This kernel has 0's all around except for a 1 in the center of the kernel.
kernel = np.zeros((3, 3))
# Identity kernel
kernel[1, 1] = 1
kernel
array([[0., 0., 0.], [0., 1., 0.], [0., 0., 0.]])
compare(dubs, convolve(dubs, kernel))
This kernel is computed by taking the double the previous mystery kernel and subtracting-out the box blur kernel.
# Setup the previous kernel (identity kernel)
kernel = np.zeros((3, 3))
kernel[1, 1] = 1
# Double the previous kernel minus the box blur kernel
# This is called the sharpen kernel
# We take 2 times the identity minus box blur since that will keep units in the same range
kernel = 2 * kernel - box_blur_3x3
kernel
array([[-0.11111111, -0.11111111, -0.11111111], [-0.11111111, 1.88888889, -0.11111111], [-0.11111111, -0.11111111, -0.11111111]])

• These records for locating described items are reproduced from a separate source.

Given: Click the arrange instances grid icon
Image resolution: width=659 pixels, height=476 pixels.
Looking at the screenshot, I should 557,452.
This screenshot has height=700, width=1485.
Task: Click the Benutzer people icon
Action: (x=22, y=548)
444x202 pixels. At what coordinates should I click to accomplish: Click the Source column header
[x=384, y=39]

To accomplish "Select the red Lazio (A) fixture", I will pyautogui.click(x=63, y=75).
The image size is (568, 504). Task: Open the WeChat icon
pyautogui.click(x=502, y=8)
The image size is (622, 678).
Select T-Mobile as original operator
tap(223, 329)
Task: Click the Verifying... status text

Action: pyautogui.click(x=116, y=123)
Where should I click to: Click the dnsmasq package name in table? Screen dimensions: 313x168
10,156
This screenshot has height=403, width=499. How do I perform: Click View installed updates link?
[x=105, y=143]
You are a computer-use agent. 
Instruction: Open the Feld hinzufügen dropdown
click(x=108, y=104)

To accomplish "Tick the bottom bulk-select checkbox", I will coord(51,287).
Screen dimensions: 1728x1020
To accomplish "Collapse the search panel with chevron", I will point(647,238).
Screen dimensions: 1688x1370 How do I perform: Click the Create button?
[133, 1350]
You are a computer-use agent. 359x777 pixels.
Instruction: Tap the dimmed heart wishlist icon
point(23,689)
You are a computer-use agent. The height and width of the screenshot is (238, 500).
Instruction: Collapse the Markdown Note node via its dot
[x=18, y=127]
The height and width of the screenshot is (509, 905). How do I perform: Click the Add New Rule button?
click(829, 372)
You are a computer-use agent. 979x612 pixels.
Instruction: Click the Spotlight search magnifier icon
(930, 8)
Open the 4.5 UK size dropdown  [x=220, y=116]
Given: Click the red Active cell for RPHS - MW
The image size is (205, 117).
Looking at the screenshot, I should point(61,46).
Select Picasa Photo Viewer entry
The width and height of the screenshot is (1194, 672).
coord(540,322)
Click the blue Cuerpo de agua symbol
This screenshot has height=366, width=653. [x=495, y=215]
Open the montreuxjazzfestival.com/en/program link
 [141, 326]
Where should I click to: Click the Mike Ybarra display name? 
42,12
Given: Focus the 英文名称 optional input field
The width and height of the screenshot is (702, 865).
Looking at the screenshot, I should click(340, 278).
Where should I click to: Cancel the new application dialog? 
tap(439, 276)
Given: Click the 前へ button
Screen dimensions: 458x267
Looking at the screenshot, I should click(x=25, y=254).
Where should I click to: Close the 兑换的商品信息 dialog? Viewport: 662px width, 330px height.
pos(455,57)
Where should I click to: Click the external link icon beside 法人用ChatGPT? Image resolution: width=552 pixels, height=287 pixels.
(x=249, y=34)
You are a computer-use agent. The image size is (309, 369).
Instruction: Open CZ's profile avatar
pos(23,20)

compare(dubs, convolve(dubs, kernel))
The picture that we generated looks a little darker because of how Matplotlib is trying to interpret the range of colors as decimals and stretching them out to the range of [0, 255].
This 10-by-10 kernel places a bell curve around the center with values shrinking the further you get from the center.
values = [[1, 2, 4, 7, 11, 11, 7, 4, 2, 1]]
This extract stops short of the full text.